In this study, the CESE offers three strategic recommendations to further advance food safety
A participatory approach was adopted in preparing this report, with input from Council members across the board and data from interviews with relevant key economic, social and cultural actors. The findings presented in this report also build on a review of all relevant legal and regulatory texts, and on inspiring food safety and security experiences.
The report finds that significant progress has been made on food safety and security since 2009 with the adoption of Law 25-08 establishing the country’s National Office of Food Safety (ONSSA), Law 28-07 related to food safety and Law 31-08 enacting measures for consumer protection.

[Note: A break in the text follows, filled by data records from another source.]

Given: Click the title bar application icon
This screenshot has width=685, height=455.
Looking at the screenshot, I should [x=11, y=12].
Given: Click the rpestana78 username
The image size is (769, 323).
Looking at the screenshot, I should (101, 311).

Today, the Moroccan food safety system enables the country to supply its products to demanding international markets.
The report points out, nevertheless, that a vast array of national institutions possess no health permit or sanitation certificate. These, the Council explains, are selling on the goods market products that present real, uncontrollable risks to the consumer’s health. In 2018, only 8 meat slaughterhouses had ONSSA approval (i.e. less than 1%). Only 27 poultry slaughterhouses are approved, while over 15,000 are not. Similarly, only 8% of chicken meat comes from rigorously controlled supply chains, out of the 570,000 tons produced in 2018.

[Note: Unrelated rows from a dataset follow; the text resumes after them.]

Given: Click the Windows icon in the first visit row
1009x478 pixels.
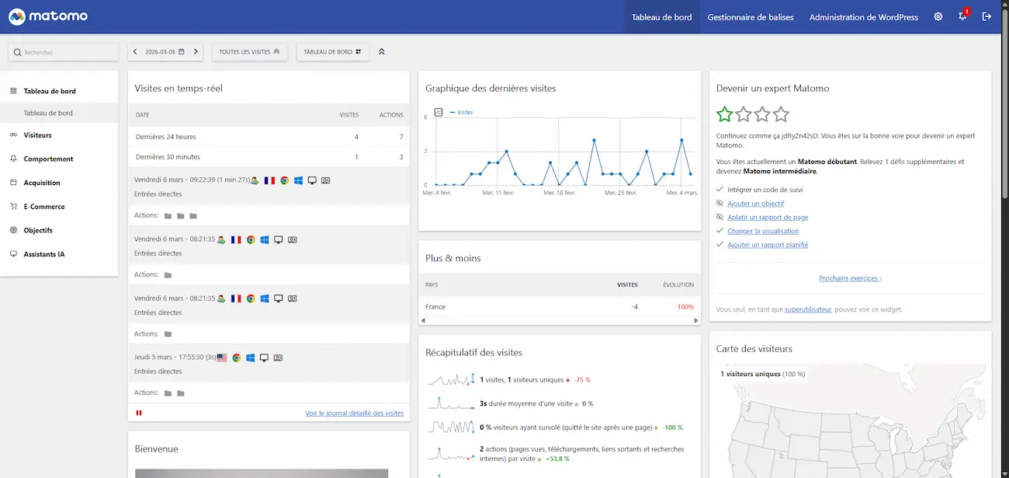Looking at the screenshot, I should (297, 180).
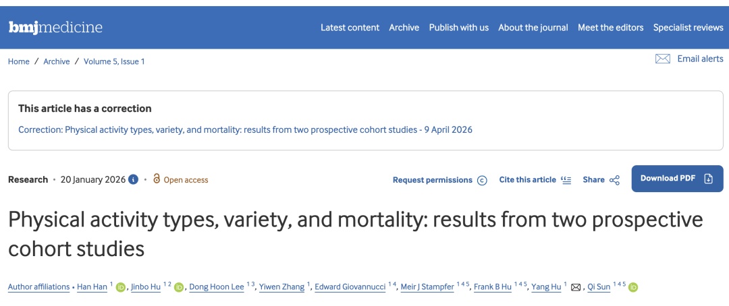Image resolution: width=729 pixels, height=306 pixels.
Task: Click the bmj medicine logo
Action: point(55,28)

Furthermore, while the use of chemical inputs, such as pesticides, in agriculture is essential to ensure maximum crop yield and crop quality, it is not sufficiently regulated under the standards currently in force. As a result, agricultural chemical inputs dangerously impact human health and the environment. They pollute natural resources and disrupt the natural ecosystem.

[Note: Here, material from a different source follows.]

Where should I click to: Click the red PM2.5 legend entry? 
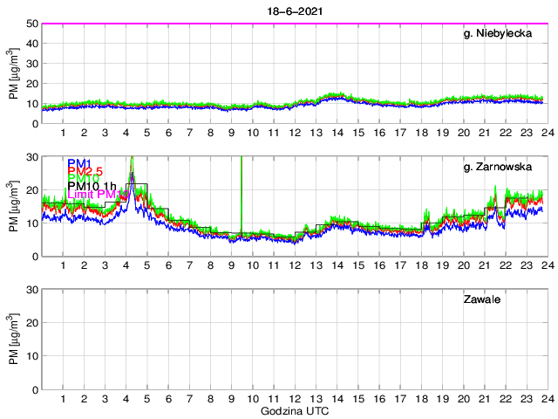86,171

This situation can be explained by the absence of an inclusive public food safety policy, which leads to a number of shortcomings, including the stakeholder interaction and overlapping roles and responsibilities, the predominance of the informal sector, low consumer expectations and the limited role of consumer organizations.
Recommendations:
In view of the findings of the study, the Council offers the following three strategic recommendations to further advance food safety:
The first recommendation is that the country should be equipped with a public food safety policy.
The second specific recommendation is that the country should reorganize its food safety system and create a National Food Safety Office reporting to the Head of Government and vested with wide control, supervisory and corrective powers. This could involve a radical transformation of ONSSA by providing it with the competences and positioning needed for it to deliver.
The third major recommendation is to separate risk assessment from risk management by establishing an independent scientific risk assessment committee, whose main task would be to deliver scientific advice and ensure independent, impartial and complete food safety information.
Materializing this paradigm shift requires a phased set of roadmap items. The following key measures are suggested:
- Include food safety objectives (FSOs) and results in the program contracts signed between the government and the food industry and make as a necessary condition for the extension of subsidies the compliance with the applicable food safety specifications.
- Improve hygiene and sanitation solutions for the informal sector food markets for its transition to the formal sector.
- Offer incentives (subsidies, tax incentives, interest-free loans, etc.) for small-scale producers to encourage their successful integration into the food supply chain, while encouraging and assisting them in implementing product standardization and certification.
- Control the use of such chemical inputs as fertilizers and pesticides, to reduce risks to the environment and consumer health.
- Significantly develop the possibilities offered by digitization to improve product traceability throughout the entire production chain.
- Guarantee the right to information on products that present a health risk for consumers, in line with Law 31-13 on the right of access to information.
- Implement the National Consumer Protection Fund provided for by Law 31-08.
- Simplify the procedures for consumer protection associations to be recognized as public utility, to speed up their formation into a National Consumer Protection Federation.
- Ease the modalities for delivering authorization to non-public utility consumer protection associations to stand in court, as set out in ministerial decision 895-18.
- Involve consumer protection associations in the mediation process between the consumer and the supplier in resolving disputes about goods and services.
- Transform consumers into “active actors” by empowering them towards a critical consumer mindset, to become agents of change themselves.